» Prompt: Please give back only the lines below from the one containing "traditions (958, 599)" to the one containing "Sprüche & Zitate (260, 2294)", each repeated word for word, both ends included.

Stored data entries:
* * * * * * *

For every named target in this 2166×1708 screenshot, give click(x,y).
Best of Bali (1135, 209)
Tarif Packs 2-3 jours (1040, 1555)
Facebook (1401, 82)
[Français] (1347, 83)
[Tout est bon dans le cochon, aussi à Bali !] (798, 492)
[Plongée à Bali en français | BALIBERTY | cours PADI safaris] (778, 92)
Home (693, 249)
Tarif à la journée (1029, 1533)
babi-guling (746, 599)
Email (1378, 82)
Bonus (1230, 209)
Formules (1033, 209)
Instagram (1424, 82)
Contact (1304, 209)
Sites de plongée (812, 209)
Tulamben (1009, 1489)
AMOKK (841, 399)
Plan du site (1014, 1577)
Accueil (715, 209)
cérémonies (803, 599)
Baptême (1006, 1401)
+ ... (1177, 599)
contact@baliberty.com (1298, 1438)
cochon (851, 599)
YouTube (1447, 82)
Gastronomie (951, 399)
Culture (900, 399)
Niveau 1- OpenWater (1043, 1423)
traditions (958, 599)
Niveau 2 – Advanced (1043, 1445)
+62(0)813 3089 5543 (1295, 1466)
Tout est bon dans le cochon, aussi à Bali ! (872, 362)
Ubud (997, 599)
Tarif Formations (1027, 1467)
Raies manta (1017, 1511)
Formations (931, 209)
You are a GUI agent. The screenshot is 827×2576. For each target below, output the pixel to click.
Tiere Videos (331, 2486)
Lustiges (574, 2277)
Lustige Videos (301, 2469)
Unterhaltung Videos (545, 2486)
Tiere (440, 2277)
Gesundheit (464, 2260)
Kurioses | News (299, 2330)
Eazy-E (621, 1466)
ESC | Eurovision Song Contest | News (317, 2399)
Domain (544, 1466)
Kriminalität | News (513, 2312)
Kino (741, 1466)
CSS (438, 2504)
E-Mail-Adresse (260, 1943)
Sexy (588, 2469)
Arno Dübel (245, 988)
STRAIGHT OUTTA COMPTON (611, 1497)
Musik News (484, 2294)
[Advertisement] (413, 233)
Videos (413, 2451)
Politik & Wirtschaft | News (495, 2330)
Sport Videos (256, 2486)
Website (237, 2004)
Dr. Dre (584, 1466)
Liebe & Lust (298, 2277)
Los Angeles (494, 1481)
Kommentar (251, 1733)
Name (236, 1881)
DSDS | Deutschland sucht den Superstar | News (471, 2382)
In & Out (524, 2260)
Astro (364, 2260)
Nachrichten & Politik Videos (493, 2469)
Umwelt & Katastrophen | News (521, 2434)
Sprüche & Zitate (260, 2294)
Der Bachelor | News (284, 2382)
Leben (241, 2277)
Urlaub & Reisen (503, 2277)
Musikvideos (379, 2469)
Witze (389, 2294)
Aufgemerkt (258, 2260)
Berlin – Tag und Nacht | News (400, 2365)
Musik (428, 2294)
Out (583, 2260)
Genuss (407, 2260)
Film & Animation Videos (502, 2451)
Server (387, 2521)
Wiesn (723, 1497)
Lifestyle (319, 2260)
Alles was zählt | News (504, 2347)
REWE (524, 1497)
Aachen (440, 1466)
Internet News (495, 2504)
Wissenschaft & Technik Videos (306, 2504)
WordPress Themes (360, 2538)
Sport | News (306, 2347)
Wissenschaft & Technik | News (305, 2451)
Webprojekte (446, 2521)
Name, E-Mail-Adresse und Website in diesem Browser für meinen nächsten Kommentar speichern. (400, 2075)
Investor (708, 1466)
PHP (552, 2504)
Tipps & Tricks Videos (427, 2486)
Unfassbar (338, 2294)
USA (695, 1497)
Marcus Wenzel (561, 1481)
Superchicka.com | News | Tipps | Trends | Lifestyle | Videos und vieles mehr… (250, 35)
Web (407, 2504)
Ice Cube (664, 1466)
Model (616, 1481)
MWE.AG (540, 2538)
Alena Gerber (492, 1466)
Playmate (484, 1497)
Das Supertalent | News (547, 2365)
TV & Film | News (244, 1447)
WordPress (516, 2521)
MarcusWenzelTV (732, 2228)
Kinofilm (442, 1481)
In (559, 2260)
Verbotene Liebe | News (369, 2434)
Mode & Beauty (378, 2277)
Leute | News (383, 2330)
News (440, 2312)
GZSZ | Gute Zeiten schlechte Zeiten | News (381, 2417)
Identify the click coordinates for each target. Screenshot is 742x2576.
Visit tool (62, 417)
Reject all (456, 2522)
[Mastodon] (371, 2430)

* * * * * * *

» Task response:
traditions (958, 599)
Niveau 2 – Advanced (1043, 1445)
+62(0)813 3089 5543 (1295, 1466)
Tout est bon dans le cochon, aussi à Bali ! (872, 362)
Ubud (997, 599)
Tarif Formations (1027, 1467)
Raies manta (1017, 1511)
Formations (931, 209)
You are a GUI agent. The screenshot is 827×2576. For each target below, output the pixel to click.
Tiere Videos (331, 2486)
Lustiges (574, 2277)
Lustige Videos (301, 2469)
Unterhaltung Videos (545, 2486)
Tiere (440, 2277)
Gesundheit (464, 2260)
Kurioses | News (299, 2330)
Eazy-E (621, 1466)
ESC | Eurovision Song Contest | News (317, 2399)
Domain (544, 1466)
Kriminalität | News (513, 2312)
Kino (741, 1466)
CSS (438, 2504)
E-Mail-Adresse (260, 1943)
Sexy (588, 2469)
Arno Dübel (245, 988)
STRAIGHT OUTTA COMPTON (611, 1497)
Musik News (484, 2294)
[Advertisement] (413, 233)
Videos (413, 2451)
Politik & Wirtschaft | News (495, 2330)
Sport Videos (256, 2486)
Website (237, 2004)
Dr. Dre (584, 1466)
Liebe & Lust (298, 2277)
Los Angeles (494, 1481)
Kommentar (251, 1733)
Name (236, 1881)
DSDS | Deutschland sucht den Superstar | News (471, 2382)
In & Out (524, 2260)
Astro (364, 2260)
Nachrichten & Politik Videos (493, 2469)
Umwelt & Katastrophen | News (521, 2434)
Sprüche & Zitate (260, 2294)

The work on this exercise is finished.